Reputation: 7466
I would like to encrypt a text with Bruce Schneier's class that was converted to c++ code by Jim Conger After the encryption I would like to decrypt the encrypted text. To try this out, I am using files for it. I've created a sample project, but the decrypted file isn't contains the same text as the initial file. What can be the problem?
Here's the download link for the blowfish class files.
I've created a Command line tool
project in XCode and changed the main.m
file to main.mm
. Here you can find my contents of the main.mm
file:
#import "blowfish.h"
#include <stdlib.h>
#include <stdio.h>
#define my_fopen(fileptr, filename, mode) \
fileptr = fopen(filename, mode); \
if (fileptr == NULL) { \
fprintf(stderr, "Error: Couldn't open %s.\n", filename); \
exit(1); \
}
const char *input_file_name = "test.txt";
const char *encoded_file_name = "encoded.txt";
const char *decoded_file_name = "decoded.txt";
unsigned char key[] = "thisisthekey";
int main(void) {
FILE *infile, *outfile;
int result, filesize;
const int n = 8; // make sure this is a multiple of 8
const int size = 1;
unsigned char input[n], output[n];
CBlowFish bf;
bf.Initialize(key, sizeof(key)-1); // subtract 1 to not count the null terminator
my_fopen(infile, input_file_name, "rb")
my_fopen(outfile, encoded_file_name, "wb")
filesize = 0;
while (result = fread(input, size, n, infile)) {
filesize += result;
fwrite(output, size, bf.Encode(input, output, result), outfile);
}
fclose(outfile);
fclose(infile);
my_fopen(infile, encoded_file_name, "rb")

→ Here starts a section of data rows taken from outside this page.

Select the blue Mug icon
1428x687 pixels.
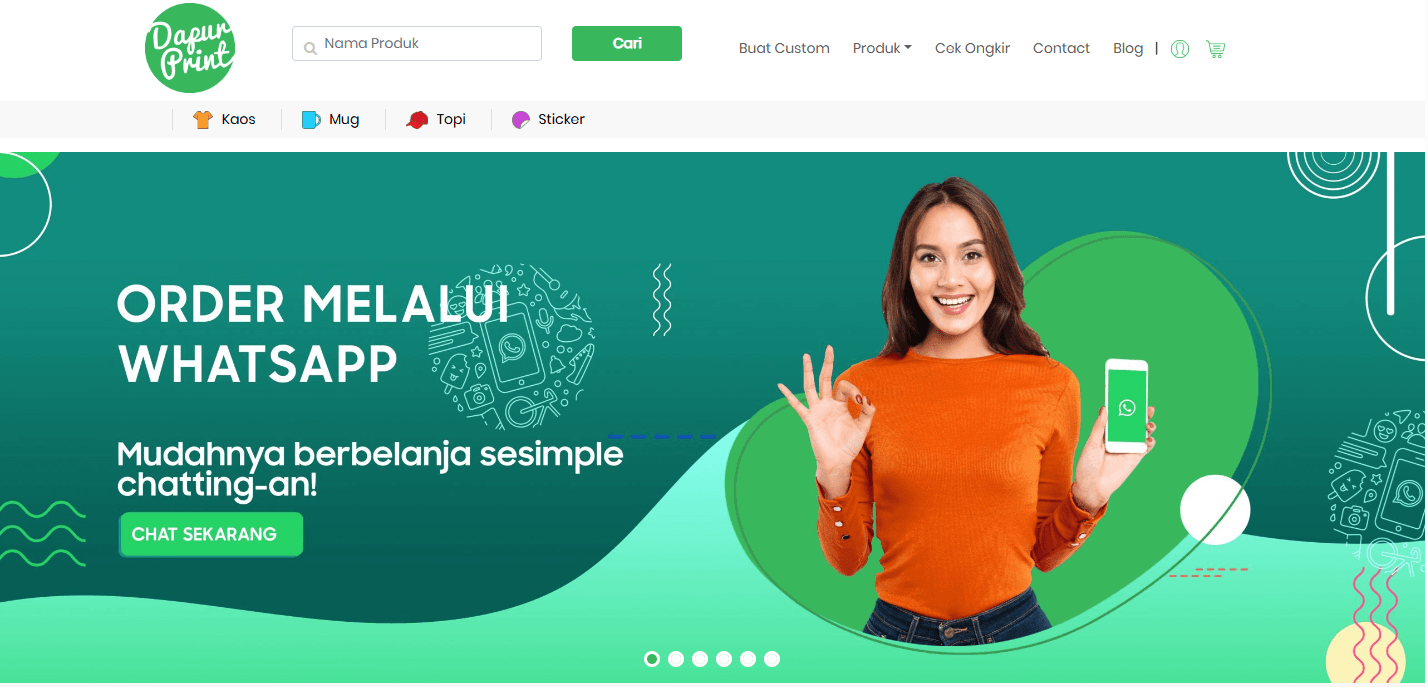click(311, 120)
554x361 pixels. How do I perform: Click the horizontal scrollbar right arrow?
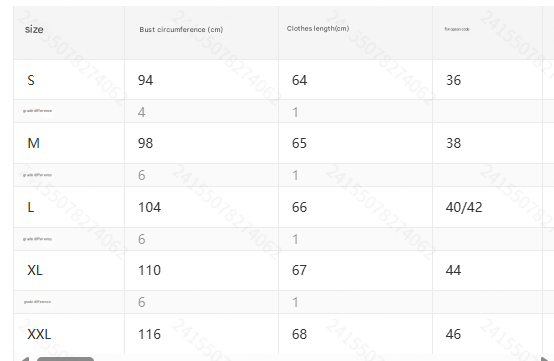click(545, 359)
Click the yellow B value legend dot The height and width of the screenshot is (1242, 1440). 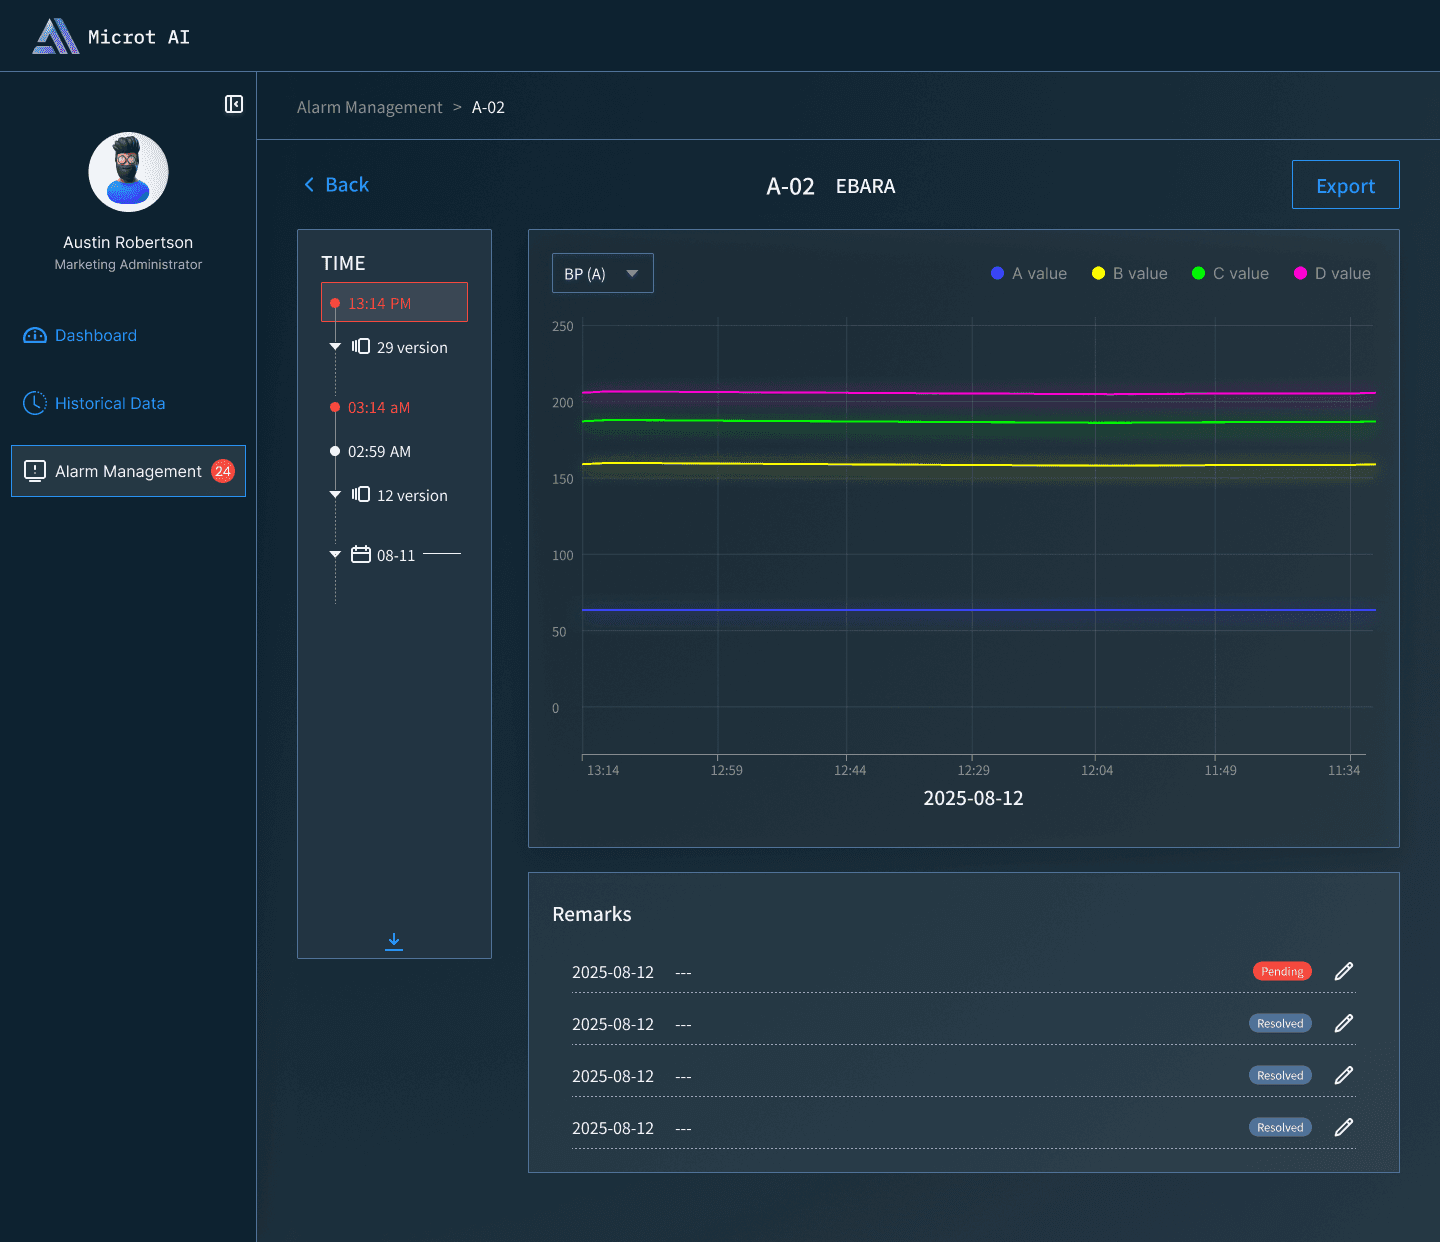(1098, 273)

my_fopen(outfile, decoded_file_name, "wb")
while (result = fread(input, size, n, infile)) {
bf.Decode(input, output, result);
fwrite(output, sizeof(output[0]), filesize < result ? filesize : result, outfile);
filesize -= result;
}
fclose(outfile);
fclose(infile);
return 0;
}
Upvotes: 0
Views: 2268
Reputation: 11628
You MUST encode/decode corresponding blocks of data. fread() and fwrite() doesn't return the same no. of bytes (result) so your plain-text data blocks and your cipher-text data blocks are not aligned.
Defines the data block length (say 64 bytes) and stick to it when encoding and decoding.
Otherwise use a stream cipher which uses "data blocks" of 1 bytes ;)
Upvotes: 1
Reputation: 182769
You're using a block cipher with padding (look at the source code to CBlowFish::Encode
) to encrypt a stream. You can't do that because the decryption operation will have no way to know what constitutes a padded chunk that it should decrypt.
For example, say you're encrypting "FOOBAR", but you read "FOO" the first time and this encrypts to "XYZZY". Then you encrypt "BAR" to "ABCDE". Your written file will contain "XYZZYABCDE". But is that "XY" "ZZYA" "BCDE"? Or one block, "XYZZYABCDE" or what?
If you want to encrypt a stream, use a stream cipher. Or if you want to cut it into arbitrary blocks, you have to preserve the output block boundaries so you can decrypt the blocks.